RECORDS FOR PROCESSING:
<<<<

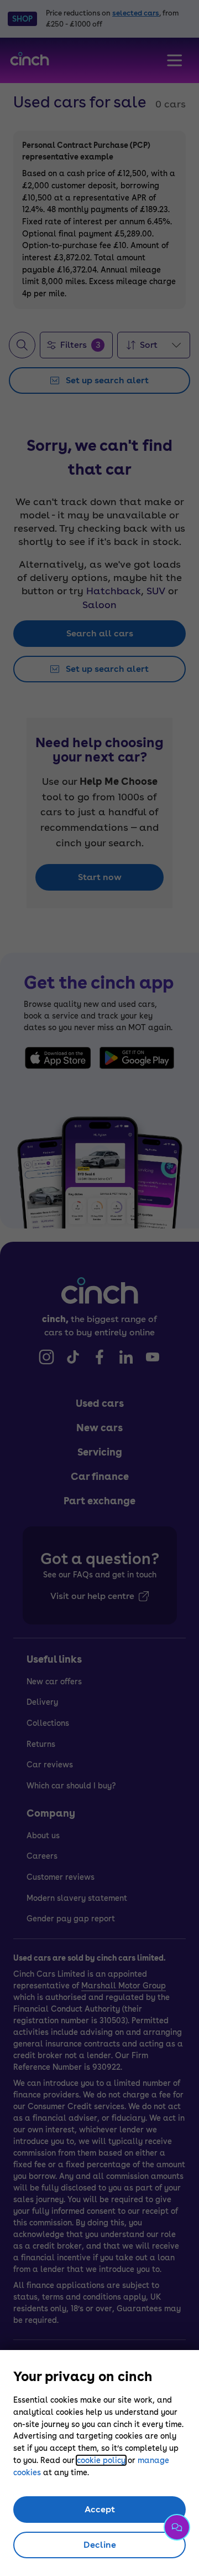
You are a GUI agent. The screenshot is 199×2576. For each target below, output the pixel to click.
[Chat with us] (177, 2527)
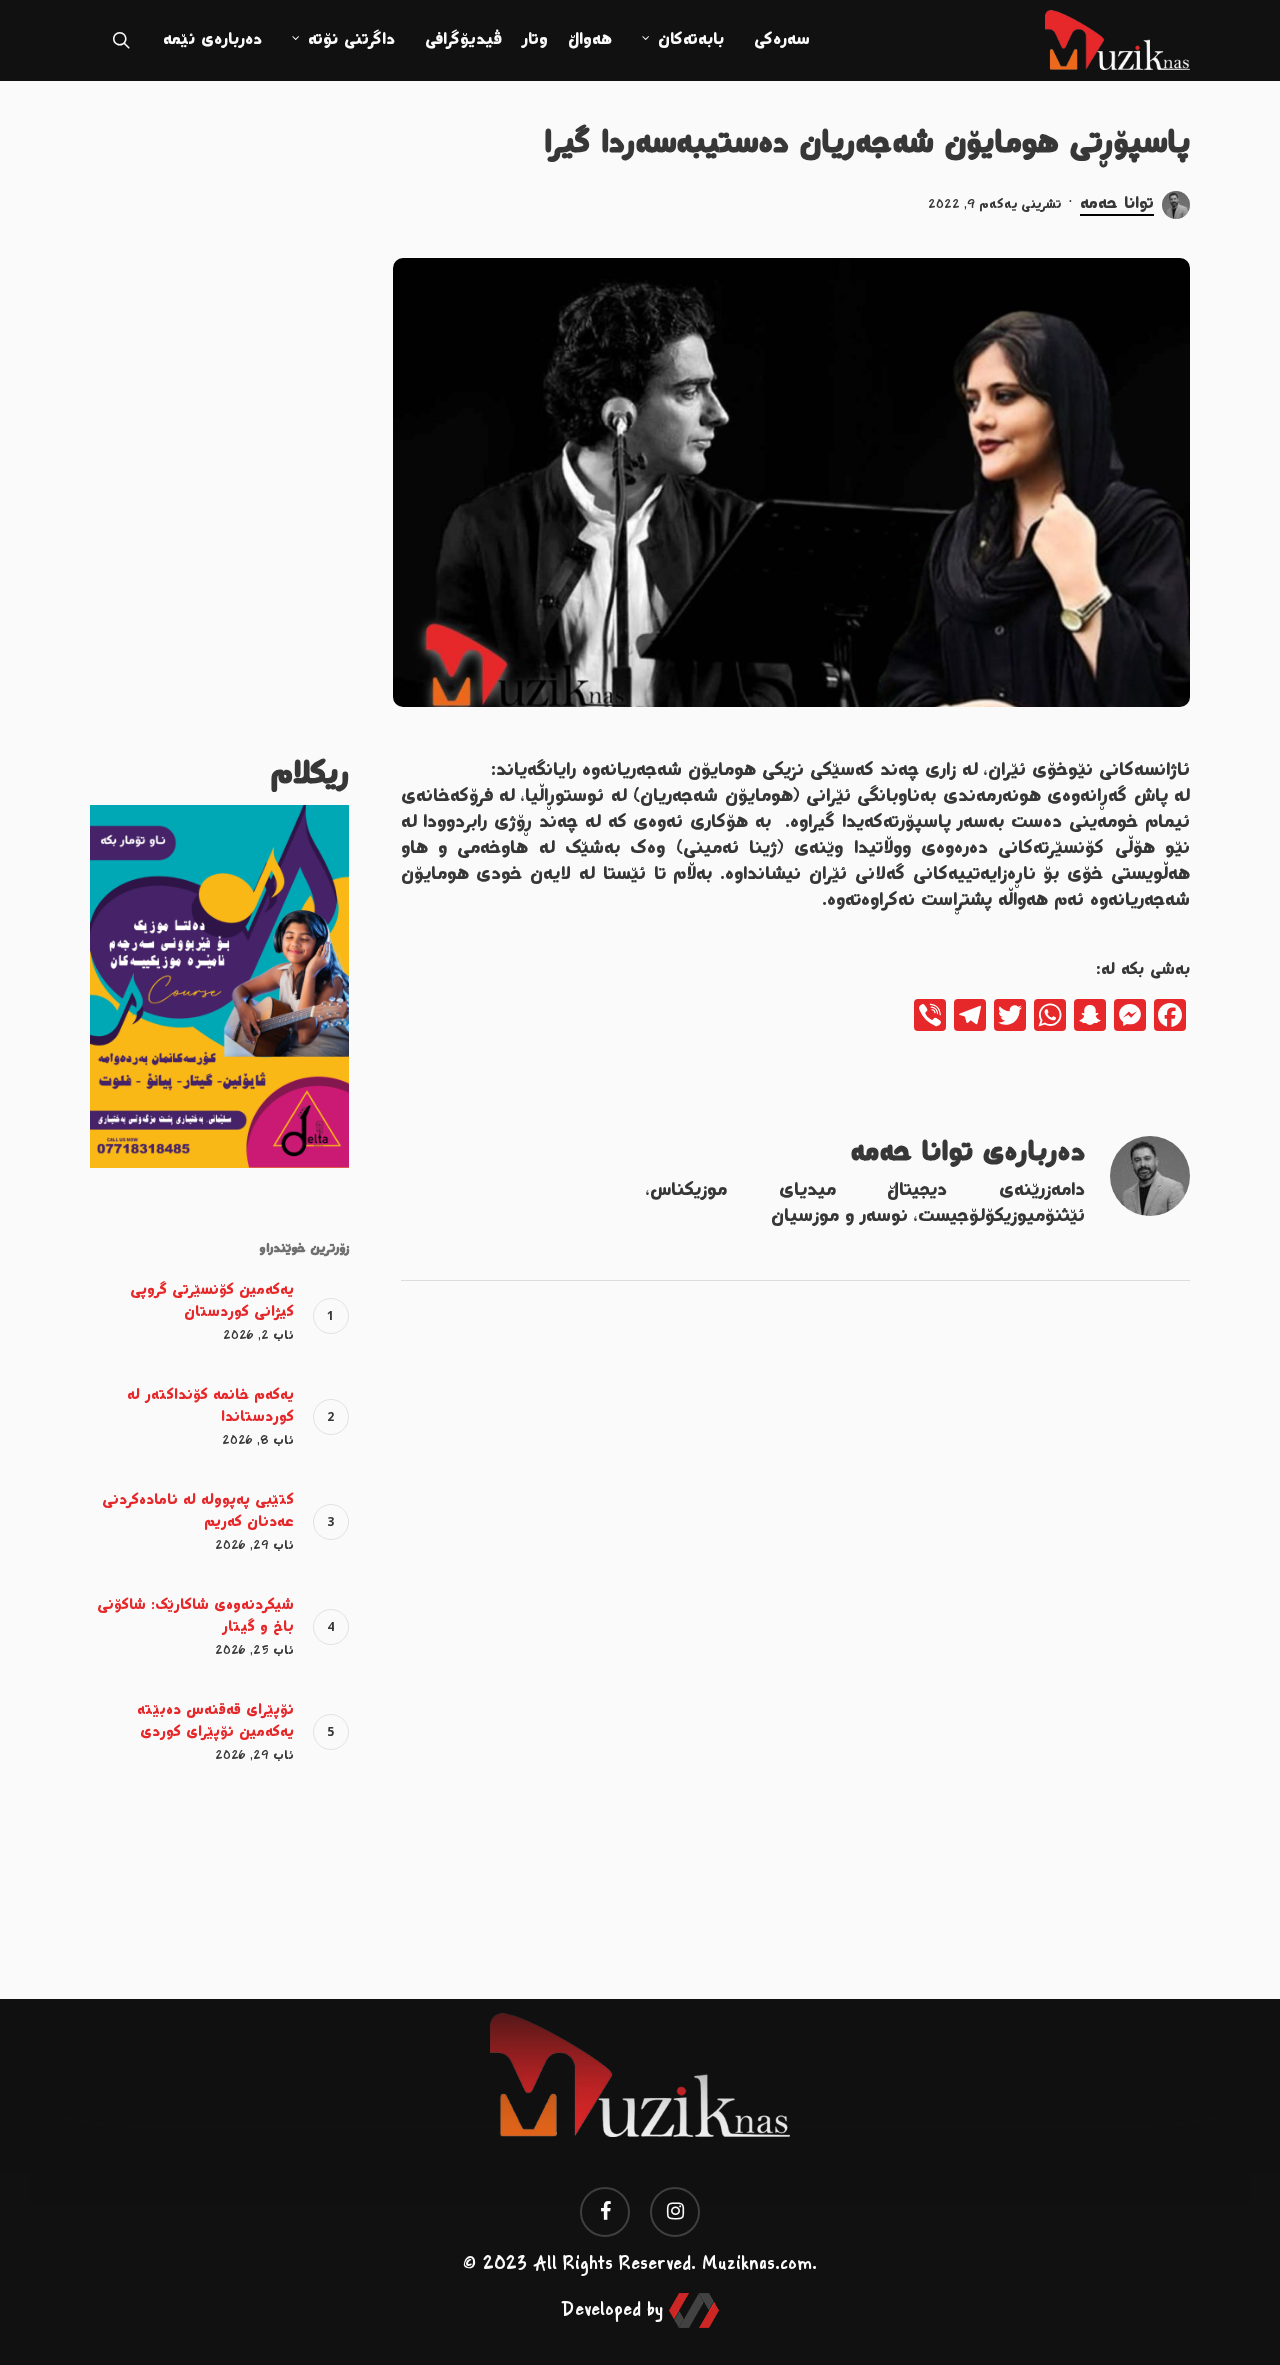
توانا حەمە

>>>>
<<<<

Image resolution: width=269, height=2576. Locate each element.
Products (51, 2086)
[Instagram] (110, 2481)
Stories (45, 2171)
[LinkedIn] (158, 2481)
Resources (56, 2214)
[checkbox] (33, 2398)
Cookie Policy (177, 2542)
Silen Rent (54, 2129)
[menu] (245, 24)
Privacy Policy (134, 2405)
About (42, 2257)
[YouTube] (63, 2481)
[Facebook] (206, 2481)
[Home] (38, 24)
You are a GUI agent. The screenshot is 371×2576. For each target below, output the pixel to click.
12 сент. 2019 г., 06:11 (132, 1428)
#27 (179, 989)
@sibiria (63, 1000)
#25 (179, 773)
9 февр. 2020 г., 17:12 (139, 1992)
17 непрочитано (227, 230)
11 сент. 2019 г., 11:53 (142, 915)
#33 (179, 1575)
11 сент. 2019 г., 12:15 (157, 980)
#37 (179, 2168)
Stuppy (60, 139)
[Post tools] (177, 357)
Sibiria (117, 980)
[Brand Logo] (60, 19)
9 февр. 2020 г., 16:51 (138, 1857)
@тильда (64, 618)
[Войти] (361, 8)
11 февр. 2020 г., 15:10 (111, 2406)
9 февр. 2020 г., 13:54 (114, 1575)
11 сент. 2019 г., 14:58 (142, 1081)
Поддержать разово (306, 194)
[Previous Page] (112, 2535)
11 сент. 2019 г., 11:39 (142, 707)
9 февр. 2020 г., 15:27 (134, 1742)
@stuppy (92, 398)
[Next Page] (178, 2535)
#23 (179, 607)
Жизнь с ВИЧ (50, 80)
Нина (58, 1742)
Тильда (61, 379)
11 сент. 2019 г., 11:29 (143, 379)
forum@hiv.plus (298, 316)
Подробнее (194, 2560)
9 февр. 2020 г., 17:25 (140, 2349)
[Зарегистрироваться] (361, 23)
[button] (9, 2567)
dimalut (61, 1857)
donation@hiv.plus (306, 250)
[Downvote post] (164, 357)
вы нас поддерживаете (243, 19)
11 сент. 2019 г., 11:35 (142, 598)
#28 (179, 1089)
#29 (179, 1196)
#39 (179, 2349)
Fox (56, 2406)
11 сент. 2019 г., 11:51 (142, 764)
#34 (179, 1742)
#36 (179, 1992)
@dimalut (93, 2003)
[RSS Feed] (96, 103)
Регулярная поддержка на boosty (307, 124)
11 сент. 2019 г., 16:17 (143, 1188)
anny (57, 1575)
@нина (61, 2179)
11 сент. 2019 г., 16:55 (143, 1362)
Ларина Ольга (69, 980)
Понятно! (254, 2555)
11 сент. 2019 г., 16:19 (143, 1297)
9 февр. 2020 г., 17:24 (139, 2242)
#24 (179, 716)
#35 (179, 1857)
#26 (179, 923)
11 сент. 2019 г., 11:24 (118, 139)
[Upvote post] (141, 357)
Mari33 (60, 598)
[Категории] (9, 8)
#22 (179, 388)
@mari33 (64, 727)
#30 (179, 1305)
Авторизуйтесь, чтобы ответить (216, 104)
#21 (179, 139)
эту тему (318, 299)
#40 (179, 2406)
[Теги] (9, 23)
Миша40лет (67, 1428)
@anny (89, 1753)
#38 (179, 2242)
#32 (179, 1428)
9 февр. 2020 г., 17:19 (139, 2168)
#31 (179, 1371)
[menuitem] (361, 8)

>>>>
<<<<

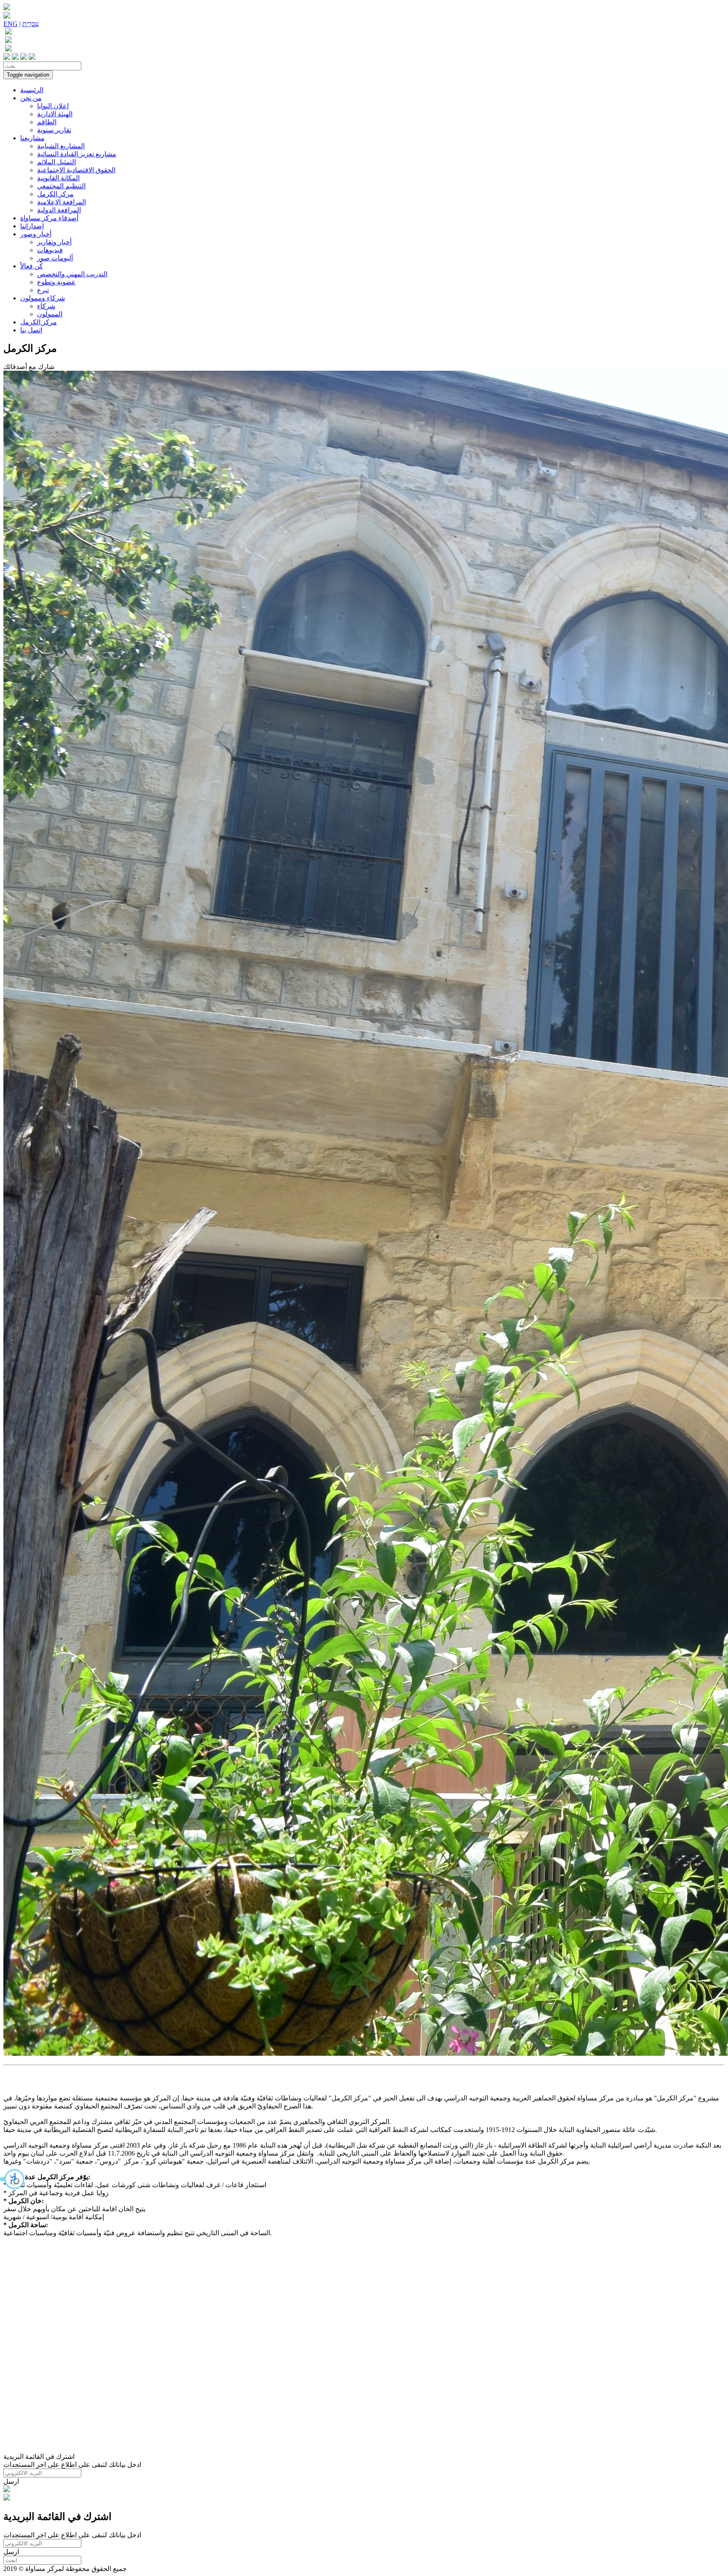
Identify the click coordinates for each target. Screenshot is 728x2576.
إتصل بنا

>>>>

Within the data above, the lines from the one with "9 февр. 2020 г., 13:54 (114, 1575)" to the one with "forum@hiv.plus (298, 316)" must be repeated exactly; no other line belongs in the answer.

9 февр. 2020 г., 13:54 (114, 1575)
11 сент. 2019 г., 14:58 (142, 1081)
Поддержать разово (306, 194)
[Previous Page] (112, 2535)
11 сент. 2019 г., 11:39 (142, 707)
9 февр. 2020 г., 15:27 (134, 1742)
@stuppy (92, 398)
[Next Page] (178, 2535)
#23 (179, 607)
Жизнь с ВИЧ (50, 80)
Нина (58, 1742)
Тильда (61, 379)
11 сент. 2019 г., 11:29 (143, 379)
forum@hiv.plus (298, 316)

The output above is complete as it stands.